This project was born in a spirit of hope.
As architects and designers, it is imperative to support Oakland in finding possible solutions for our community grappling with COVID-19. Specifically, Arcsine has been studying solutions that can be applied to a wide variety of public-facing businesses and neighborhoods. We want to bring people back to the streets of Oakland by activating sidewalks with outdoor dining, parklets with pedestrian and bicyclist-friendly access points, and other creative ways to re-purpose outdoor spaces, in a safe and thoughtful way.
We want to celebrate equality and ensure public spaces are accessible to all. This particular concept for Thirteenth Street is not meant to be a singular solution, in isolation. Rather, our hope is that ideas explored can be a part of the greater urban fabric. A kit of parts and ideas that can be adapted for use in many neighborhoods.
Creating a partnership of businesses in the streetscape can help find opportunity and relief through strength and diversity. Through re-imagining the street, the sidewalk, open lots, bike sharing stations and empty storefronts; we can design an ecosystem of support, community, and economic activity. To achieve these goals, it’s important to utilize as much available space as possible to balance the requirements of social distancing while providing opportunities.
While much of the focus here is on dining & seating, on assisting the brick and mortar storefronts on the street, we ultimately find the success in these streetscape interventions is found in the programming of the space. Good Mother Gallery, which sits within the heart of our programming here, has already begun some activation within the Oakland community. More importantly, they have also started conversations with other businesses on the street, namely Tribune Tavern, on what it would look like to bring bar service into the public domain.
As we look across Oakland for spaces that can accommodate this type of street intervention, we really feel the key is to have parking lots or flexible space that can accommodate this kind of diverse programming, as well as a variety of business types to help facilitate collaboration. This component fosters community and helps the activation of the streetscape transcend economic aims.
We are exploring opportunities for sidewalk level kiosks (see keynote 4) by ideating with local fabricators to develop and imagine these ‘kiosks’ as an opportunity for shared resources between businesses. Whether they are used for serving people on the street or for mobile takeout orders is up to the businesses involved, considering take away facilities have become a large part of many restaurant’s business models recently.
Like with Good Mother Gallery, who is creating programming at the parking lot space, we imagine uses extending beyond film screenings- like music or dance recitals.
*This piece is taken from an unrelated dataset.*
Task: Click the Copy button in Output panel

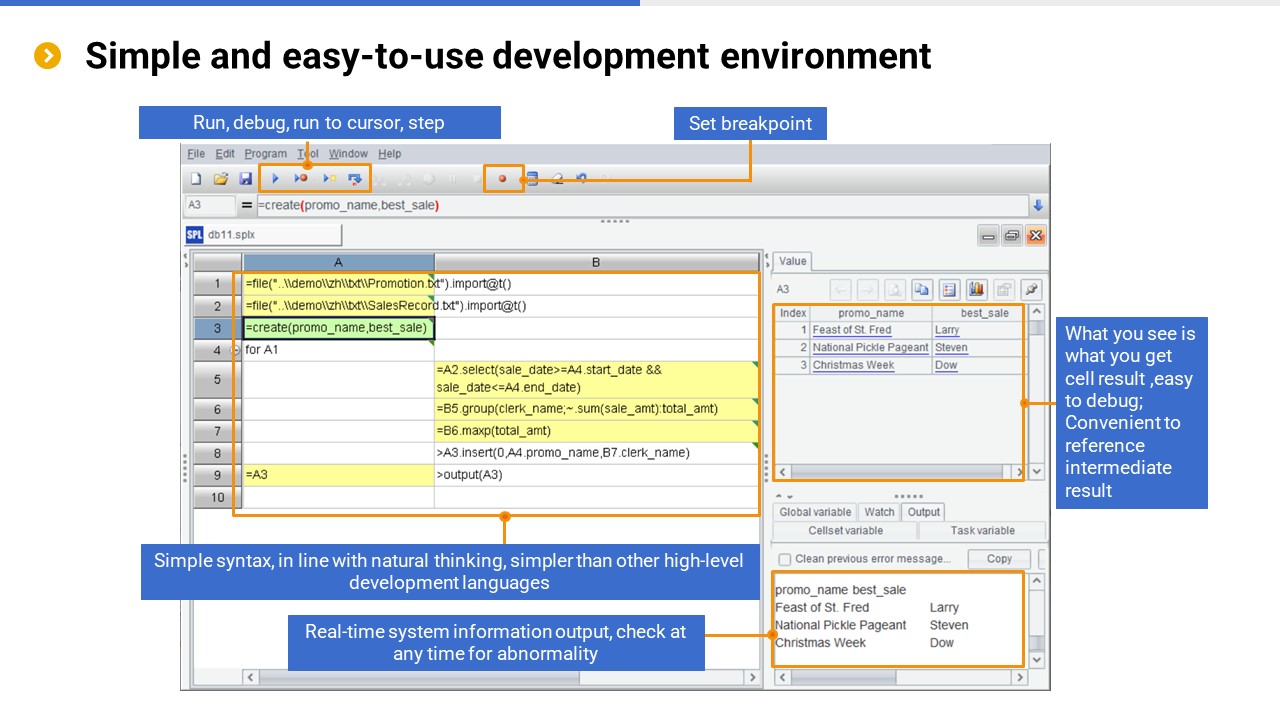Action: pos(999,559)
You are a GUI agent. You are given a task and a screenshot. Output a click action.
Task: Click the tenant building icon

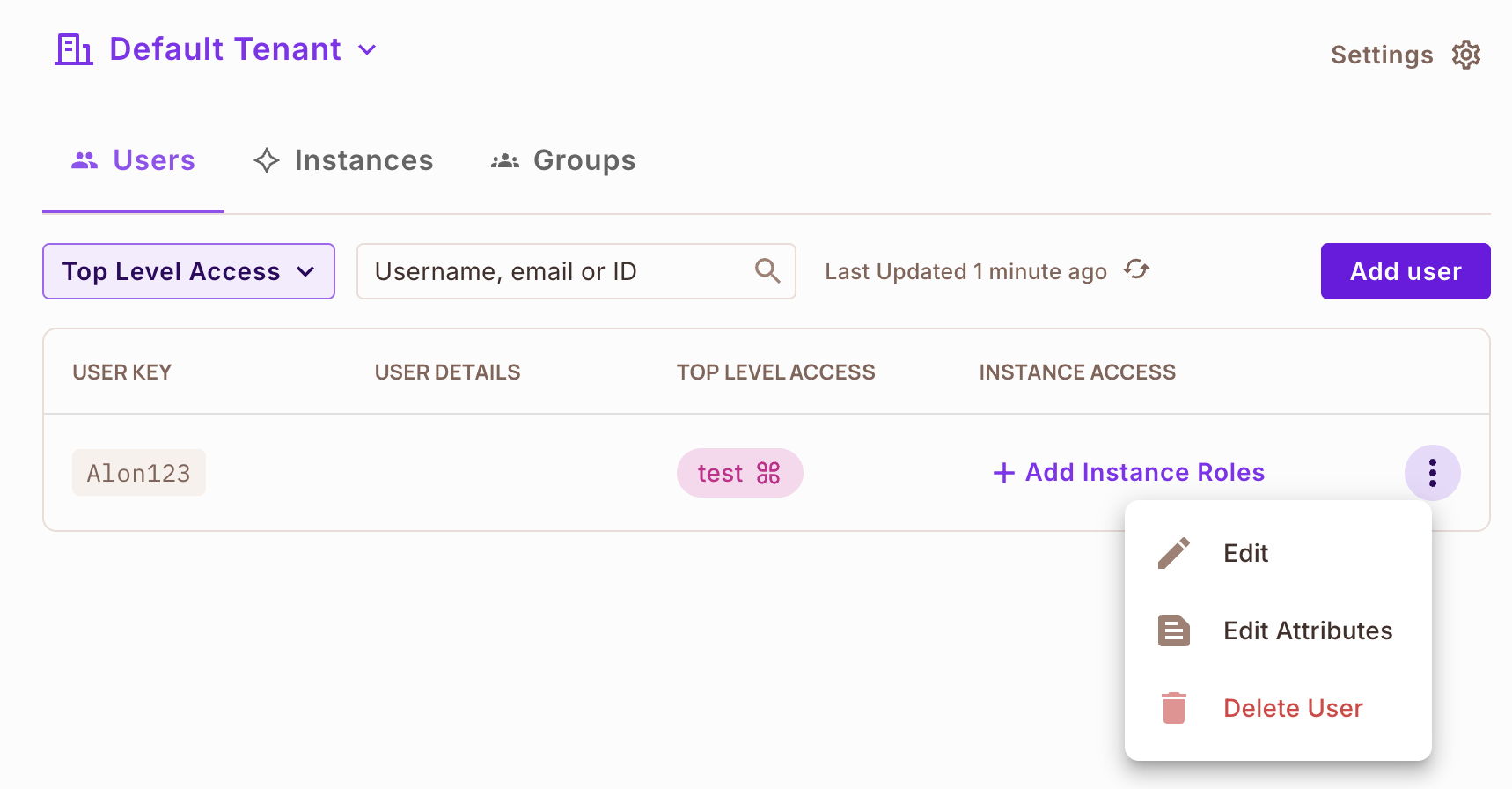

A place for children camps to provide summer performances in a safe, distanced area. Additionally, the site affords the vertical walls for artistic activation. BANDALOOP is exploring utilizing this space like they do at the Great Wall near Lukas Tavarn in Uptown.
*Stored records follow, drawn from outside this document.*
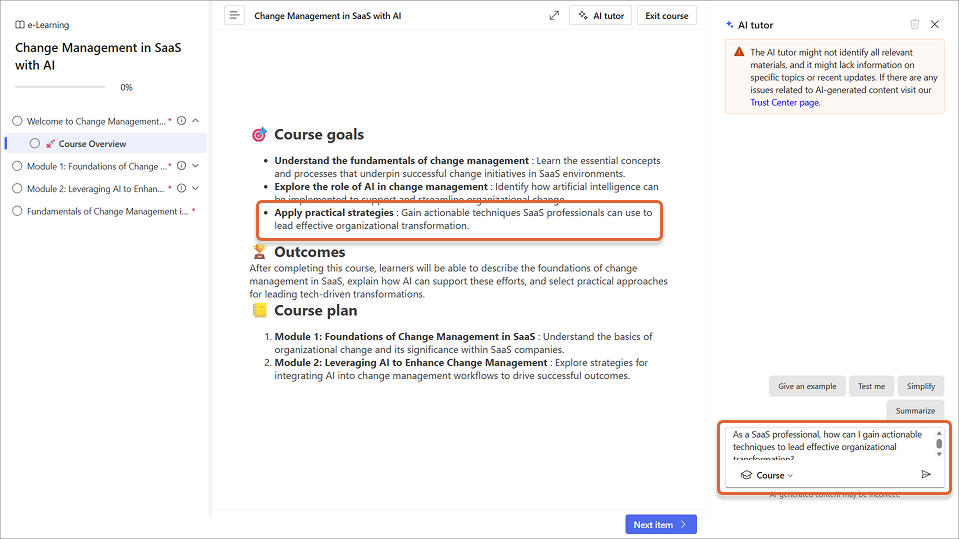Expand the Module 2 chevron

196,188
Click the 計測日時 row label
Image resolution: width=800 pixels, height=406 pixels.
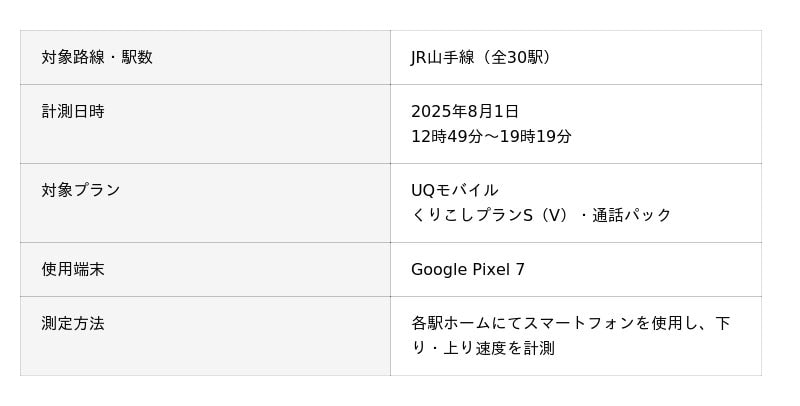[x=73, y=111]
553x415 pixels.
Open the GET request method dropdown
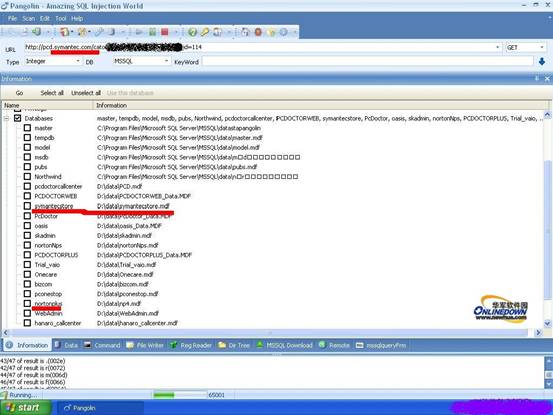[525, 47]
Ultimately the sharing of resources becomes very important to this model.
Tables and chairs spill out into the space immediately adjacent to the restaurants but intentionally blur the lines between businesses – breaking the traditional “Parklet” model. It also bridges the street between multiple restaurants – as they do between Mocking Bird and Golden Lotus – and allows for flexibility for both the guests and the restaurants adapt to a new dining experience.
A storefront retail component is also incorporated within the larger outdoor intervention. Tech companies like Square have been working towards identifying spaces that could be curated as Shopable Moments for multiple retailers to combine the pleasure of window shopping with online shopping. We also see these windows as great locations for urban art projects, that would not only become smaller urban interventions but also create opportunities for artists and collaborators. Similar initiatives are being discussed with Art Murmur and galleries like Good Mother, to celebrate artists within shopfront installations. These too, can be equipped with a Venmo style purchase ability and support the art community hit by the pandemic.
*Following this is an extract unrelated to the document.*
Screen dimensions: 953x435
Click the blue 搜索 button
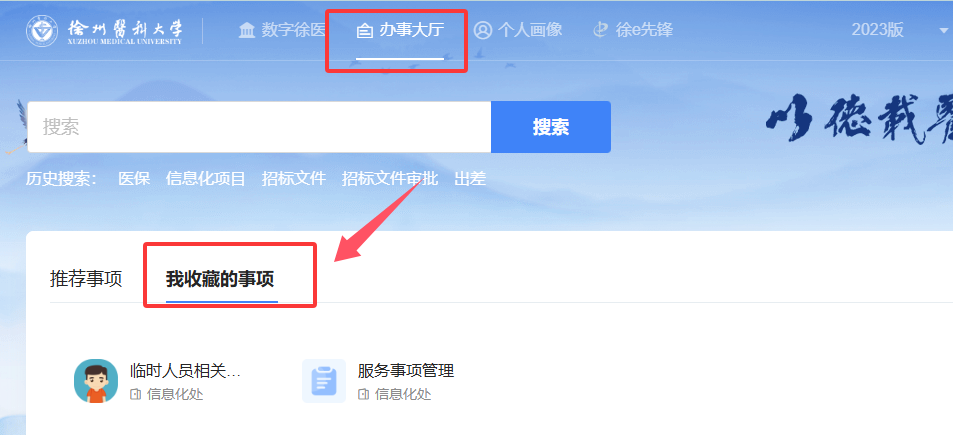tap(551, 127)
As cities begin to open up, its crucial to look at how sidewalks and streets can be made safe and accessible for its users between different outdoor activities by monitoring vehicular traffic, using planters and other urban interventions to create safe zones for the community. It is also imperative to study the relationship between sidewalk, streets, parking lots, at individual streets like 13th Street, but also look at it a larger, urban level across the city as a renewed social-urban fabric.
We would like to reiterate that the Oakland community spirit is alive and well. It is clear that it has even grown during COVID-19 and the Black Lives Matter/Anti-Racism work. We are hopeful that design interventions like these support local businesses at the micro neighborhood level and with the right partnership and public engagement can be a small step toward addressing other important urbanist issues like the housing crisis, a bicycle city, and a community supporting artists.
Our call-to-action is that the City of Oakland select and support pockets around the city with slow and closed streets that can be activated like this proposal. We encourage active community members to take hold of these spaces to design and program activities.
This proposal is given in the spirit of an open-source-mindset and we hope that designers across town will work with their neighborhoods to develop additional interventions; celebrating the diversity of what makes our city so great.
A collection of these nodes will form a constellation of beautiful public spaces across Oakland – providing for a memorable summer – and leave us with a desire to ensure that the open use of our streets becomes a lasting positive aspect of this otherwise difficult time.